[Pixel coordinate grounding data]
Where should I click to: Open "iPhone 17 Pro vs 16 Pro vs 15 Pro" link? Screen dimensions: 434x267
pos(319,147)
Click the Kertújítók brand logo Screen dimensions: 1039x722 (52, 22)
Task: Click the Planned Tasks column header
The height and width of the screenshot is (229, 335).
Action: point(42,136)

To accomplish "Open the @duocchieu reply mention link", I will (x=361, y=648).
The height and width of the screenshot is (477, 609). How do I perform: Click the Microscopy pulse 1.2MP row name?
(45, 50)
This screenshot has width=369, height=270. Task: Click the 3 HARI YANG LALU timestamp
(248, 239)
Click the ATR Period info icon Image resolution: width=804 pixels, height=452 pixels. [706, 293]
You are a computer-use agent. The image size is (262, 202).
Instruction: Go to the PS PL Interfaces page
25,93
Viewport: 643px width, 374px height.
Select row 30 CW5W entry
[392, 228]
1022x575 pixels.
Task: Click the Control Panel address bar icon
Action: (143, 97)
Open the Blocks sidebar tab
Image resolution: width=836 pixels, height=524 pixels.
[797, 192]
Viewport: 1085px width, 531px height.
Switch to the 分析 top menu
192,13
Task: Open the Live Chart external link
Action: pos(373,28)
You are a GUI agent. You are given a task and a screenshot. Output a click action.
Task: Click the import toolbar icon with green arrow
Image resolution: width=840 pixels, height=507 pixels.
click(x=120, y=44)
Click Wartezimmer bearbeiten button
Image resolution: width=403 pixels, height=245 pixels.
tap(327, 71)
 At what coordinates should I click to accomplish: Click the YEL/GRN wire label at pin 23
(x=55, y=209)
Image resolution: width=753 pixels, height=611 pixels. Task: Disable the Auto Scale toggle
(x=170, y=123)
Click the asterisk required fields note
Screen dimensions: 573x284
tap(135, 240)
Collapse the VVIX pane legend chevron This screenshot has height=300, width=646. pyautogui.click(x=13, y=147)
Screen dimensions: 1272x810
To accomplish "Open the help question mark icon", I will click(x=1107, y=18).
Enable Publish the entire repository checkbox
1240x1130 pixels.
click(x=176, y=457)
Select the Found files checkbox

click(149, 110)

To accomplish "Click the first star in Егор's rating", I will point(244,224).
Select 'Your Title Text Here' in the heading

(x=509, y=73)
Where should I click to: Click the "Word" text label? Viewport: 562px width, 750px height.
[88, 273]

Problem: Print the data again exactly.

Result for this task:
Where should I click to: Open "iPhone 17 Pro vs 16 Pro vs 15 Pro" link? Screen dimensions: 434x267
pos(319,147)
Click the Kertújítók brand logo Screen dimensions: 1039x722 (52, 22)
Task: Click the Planned Tasks column header
The height and width of the screenshot is (229, 335).
Action: point(42,136)

To accomplish "Open the @duocchieu reply mention link", I will (x=361, y=648).
The height and width of the screenshot is (477, 609). How do I perform: Click the Microscopy pulse 1.2MP row name?
(45, 50)
This screenshot has width=369, height=270. Task: Click the 3 HARI YANG LALU timestamp
(248, 239)
Click the ATR Period info icon Image resolution: width=804 pixels, height=452 pixels. [706, 293]
You are a computer-use agent. The image size is (262, 202).
Instruction: Go to the PS PL Interfaces page
25,93
Viewport: 643px width, 374px height.
Select row 30 CW5W entry
[392, 228]
1022x575 pixels.
Task: Click the Control Panel address bar icon
Action: (143, 97)
Open the Blocks sidebar tab
Image resolution: width=836 pixels, height=524 pixels.
[797, 192]
Viewport: 1085px width, 531px height.
Switch to the 分析 top menu
192,13
Task: Open the Live Chart external link
Action: pos(373,28)
You are a GUI agent. You are given a task and a screenshot. Output a click action.
Task: Click the import toolbar icon with green arrow
Image resolution: width=840 pixels, height=507 pixels.
click(x=120, y=44)
Click Wartezimmer bearbeiten button
Image resolution: width=403 pixels, height=245 pixels.
tap(327, 71)
 At what coordinates should I click to accomplish: Click the YEL/GRN wire label at pin 23
(x=55, y=209)
Image resolution: width=753 pixels, height=611 pixels. Task: Disable the Auto Scale toggle
(x=170, y=123)
Click the asterisk required fields note
Screen dimensions: 573x284
tap(135, 240)
Collapse the VVIX pane legend chevron This screenshot has height=300, width=646. pyautogui.click(x=13, y=147)
Screen dimensions: 1272x810
To accomplish "Open the help question mark icon", I will click(x=1107, y=18).
Enable Publish the entire repository checkbox
1240x1130 pixels.
click(x=176, y=457)
Select the Found files checkbox

click(149, 110)

To accomplish "Click the first star in Егор's rating", I will point(244,224).
Select 'Your Title Text Here' in the heading

(x=509, y=73)
Where should I click to: Click the "Word" text label? Viewport: 562px width, 750px height.
[88, 273]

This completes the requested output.